Police were called to Sydney University when a scuffle broke out at an event featuring Arndt hosted by the campus Liberal Club last week. Protesters said Arndt's message was dangerous to young women at the university and she should not be given a platform to make her case.

But Senator Pratt said there "clearly" was a crisis of sexual assault and harassment, and universities had to be "careful" when giving speakers the opportunity to speak on campus.

Education Minister Dan Tehan and Prime Minister Scott Morrison are keen to bolster free speech at universities.

Education Minister Dan Tehan and Prime Minister Scott Morrison are keen to bolster free speech at universities.Credit:Alex Ellinghausen

"Universities have to be mindful that holding an event on campus gives it an academic stature.
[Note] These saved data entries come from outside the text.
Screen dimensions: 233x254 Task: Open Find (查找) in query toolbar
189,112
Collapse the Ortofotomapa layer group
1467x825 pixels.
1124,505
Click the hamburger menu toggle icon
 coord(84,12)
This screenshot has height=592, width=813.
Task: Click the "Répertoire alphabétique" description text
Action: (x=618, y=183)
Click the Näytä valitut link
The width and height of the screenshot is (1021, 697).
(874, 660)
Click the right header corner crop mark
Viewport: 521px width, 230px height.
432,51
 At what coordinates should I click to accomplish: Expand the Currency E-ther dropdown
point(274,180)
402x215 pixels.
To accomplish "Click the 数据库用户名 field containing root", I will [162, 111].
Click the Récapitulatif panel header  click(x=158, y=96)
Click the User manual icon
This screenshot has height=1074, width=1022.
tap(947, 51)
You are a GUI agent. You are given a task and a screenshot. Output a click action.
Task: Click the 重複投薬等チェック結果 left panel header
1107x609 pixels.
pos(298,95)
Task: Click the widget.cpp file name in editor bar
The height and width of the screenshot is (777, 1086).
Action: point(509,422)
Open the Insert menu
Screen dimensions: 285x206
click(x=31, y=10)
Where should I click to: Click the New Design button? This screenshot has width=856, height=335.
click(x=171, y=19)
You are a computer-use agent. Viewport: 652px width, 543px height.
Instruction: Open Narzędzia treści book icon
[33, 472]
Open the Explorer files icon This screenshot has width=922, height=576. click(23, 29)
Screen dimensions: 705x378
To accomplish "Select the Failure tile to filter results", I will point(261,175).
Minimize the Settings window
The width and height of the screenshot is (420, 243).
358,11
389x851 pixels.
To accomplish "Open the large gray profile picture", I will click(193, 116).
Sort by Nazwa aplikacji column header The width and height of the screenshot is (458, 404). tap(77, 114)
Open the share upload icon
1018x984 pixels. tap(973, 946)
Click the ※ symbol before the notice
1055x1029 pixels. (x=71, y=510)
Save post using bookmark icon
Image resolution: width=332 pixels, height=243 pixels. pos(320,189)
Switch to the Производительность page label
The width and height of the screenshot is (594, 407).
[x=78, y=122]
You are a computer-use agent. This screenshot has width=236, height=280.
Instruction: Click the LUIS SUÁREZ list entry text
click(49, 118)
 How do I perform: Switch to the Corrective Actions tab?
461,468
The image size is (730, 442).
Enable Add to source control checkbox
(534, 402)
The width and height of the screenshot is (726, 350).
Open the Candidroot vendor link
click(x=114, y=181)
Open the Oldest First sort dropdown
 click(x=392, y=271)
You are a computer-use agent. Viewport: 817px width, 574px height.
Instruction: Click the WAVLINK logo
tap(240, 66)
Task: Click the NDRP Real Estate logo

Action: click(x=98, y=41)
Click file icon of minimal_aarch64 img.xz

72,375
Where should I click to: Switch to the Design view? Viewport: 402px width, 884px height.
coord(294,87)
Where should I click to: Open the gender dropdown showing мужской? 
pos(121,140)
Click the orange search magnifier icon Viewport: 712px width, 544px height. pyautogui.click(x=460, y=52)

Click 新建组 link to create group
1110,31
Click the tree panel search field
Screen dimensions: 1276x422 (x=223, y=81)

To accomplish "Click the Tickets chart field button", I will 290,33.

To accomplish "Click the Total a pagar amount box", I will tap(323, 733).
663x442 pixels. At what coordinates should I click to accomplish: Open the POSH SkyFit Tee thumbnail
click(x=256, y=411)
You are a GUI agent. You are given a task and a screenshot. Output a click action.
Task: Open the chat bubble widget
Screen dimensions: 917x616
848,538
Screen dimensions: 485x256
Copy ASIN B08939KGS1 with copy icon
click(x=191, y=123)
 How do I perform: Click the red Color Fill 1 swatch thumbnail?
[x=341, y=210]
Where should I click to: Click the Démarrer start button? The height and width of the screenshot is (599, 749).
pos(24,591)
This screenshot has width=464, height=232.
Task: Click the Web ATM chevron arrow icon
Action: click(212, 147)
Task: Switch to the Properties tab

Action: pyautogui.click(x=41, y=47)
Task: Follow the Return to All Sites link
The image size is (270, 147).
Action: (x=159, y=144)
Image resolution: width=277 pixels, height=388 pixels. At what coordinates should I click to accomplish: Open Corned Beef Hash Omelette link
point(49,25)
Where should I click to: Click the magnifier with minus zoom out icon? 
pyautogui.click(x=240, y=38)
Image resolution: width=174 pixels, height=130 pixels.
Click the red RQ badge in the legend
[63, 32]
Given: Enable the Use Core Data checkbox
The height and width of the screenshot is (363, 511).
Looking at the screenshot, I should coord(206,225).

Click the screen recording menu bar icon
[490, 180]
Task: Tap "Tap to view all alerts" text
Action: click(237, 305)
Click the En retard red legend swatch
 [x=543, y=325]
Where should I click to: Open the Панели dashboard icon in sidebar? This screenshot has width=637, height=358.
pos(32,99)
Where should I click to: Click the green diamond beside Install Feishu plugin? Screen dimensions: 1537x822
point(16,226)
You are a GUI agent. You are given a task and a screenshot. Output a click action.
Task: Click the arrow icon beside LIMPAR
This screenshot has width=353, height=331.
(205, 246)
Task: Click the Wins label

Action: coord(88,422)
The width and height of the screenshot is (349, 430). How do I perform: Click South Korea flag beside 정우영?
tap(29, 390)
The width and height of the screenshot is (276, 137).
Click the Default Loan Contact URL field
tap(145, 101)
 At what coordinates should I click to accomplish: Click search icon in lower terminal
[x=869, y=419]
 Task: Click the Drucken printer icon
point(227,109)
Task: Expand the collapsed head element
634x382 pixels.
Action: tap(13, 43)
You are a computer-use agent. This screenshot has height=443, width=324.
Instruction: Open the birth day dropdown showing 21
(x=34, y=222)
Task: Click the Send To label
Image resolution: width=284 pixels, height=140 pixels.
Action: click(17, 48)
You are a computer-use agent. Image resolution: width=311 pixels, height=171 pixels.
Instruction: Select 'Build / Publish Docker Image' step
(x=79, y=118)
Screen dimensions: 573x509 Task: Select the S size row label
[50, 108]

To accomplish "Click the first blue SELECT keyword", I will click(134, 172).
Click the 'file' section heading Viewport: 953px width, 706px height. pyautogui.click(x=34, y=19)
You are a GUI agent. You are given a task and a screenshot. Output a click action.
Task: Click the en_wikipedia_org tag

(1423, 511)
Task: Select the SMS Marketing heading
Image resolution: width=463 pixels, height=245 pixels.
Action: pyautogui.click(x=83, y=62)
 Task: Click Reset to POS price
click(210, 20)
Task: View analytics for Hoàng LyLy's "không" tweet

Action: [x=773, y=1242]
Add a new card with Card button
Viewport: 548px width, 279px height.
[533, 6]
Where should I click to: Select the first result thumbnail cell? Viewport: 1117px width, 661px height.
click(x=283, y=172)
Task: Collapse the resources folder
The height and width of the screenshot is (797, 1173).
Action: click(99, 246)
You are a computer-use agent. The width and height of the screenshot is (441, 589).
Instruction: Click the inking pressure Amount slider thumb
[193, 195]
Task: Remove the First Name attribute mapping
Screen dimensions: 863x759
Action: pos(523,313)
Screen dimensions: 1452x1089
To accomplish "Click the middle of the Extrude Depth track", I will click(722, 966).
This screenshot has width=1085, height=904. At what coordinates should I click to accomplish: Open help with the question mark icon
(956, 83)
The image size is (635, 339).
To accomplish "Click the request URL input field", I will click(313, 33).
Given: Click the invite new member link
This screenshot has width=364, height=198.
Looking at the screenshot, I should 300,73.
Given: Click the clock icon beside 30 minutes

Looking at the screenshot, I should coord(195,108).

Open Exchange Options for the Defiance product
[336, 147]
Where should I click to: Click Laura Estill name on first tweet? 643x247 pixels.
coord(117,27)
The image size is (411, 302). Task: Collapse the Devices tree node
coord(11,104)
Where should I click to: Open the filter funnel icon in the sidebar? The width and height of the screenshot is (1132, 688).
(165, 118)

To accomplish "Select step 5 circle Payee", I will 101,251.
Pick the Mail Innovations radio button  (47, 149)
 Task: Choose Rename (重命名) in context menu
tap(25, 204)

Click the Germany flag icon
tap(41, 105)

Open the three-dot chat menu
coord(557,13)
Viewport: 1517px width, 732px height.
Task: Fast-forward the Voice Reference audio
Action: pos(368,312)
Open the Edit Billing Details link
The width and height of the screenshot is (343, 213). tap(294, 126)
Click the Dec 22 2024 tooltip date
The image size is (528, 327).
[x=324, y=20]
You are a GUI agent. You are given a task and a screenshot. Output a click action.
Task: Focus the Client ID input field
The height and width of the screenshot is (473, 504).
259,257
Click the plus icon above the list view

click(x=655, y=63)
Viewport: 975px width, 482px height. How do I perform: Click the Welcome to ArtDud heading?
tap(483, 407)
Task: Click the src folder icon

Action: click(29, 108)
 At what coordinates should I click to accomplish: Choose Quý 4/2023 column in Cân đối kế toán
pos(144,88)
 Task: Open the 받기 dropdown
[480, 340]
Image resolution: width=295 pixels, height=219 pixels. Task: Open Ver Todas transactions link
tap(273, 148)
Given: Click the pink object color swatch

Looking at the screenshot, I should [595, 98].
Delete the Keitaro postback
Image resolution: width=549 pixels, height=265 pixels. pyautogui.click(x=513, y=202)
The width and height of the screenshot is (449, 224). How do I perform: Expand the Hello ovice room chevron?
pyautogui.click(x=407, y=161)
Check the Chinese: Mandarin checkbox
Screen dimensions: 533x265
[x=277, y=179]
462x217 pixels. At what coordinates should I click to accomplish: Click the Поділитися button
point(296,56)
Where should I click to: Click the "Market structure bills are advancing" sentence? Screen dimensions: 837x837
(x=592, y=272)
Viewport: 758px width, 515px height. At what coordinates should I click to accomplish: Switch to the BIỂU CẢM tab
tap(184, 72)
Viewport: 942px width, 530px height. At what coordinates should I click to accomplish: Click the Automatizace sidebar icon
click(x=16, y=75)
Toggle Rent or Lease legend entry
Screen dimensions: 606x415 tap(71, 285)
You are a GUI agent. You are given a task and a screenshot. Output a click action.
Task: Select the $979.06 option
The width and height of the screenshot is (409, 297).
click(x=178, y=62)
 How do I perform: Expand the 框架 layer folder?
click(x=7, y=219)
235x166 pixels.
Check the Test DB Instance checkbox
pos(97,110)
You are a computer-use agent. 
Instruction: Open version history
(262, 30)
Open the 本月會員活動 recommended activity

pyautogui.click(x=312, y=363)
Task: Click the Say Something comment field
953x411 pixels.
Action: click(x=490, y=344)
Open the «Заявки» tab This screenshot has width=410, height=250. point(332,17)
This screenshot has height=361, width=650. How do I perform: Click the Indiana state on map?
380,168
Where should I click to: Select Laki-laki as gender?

That’s why people like to do things on university campuses," she told Fairfax Media.

"Therefore they [universities] should be careful when they’re inviting people on who don’t have an evidence base for their argument."

Mr Tehan has advocated a code of conduct similar to one adopted by the University of Chicago and at least 35 other colleges in the US which commits the institution to fostering an environment where freedom of expression is paramount.

In particular, it says staff and students "may not obstruct, disrupt, or otherwise interfere with the freedom of others to express views they reject or even loathe".

Some commentators have suggested making university funding conditional on adopting a policy similar to the Chicago statement.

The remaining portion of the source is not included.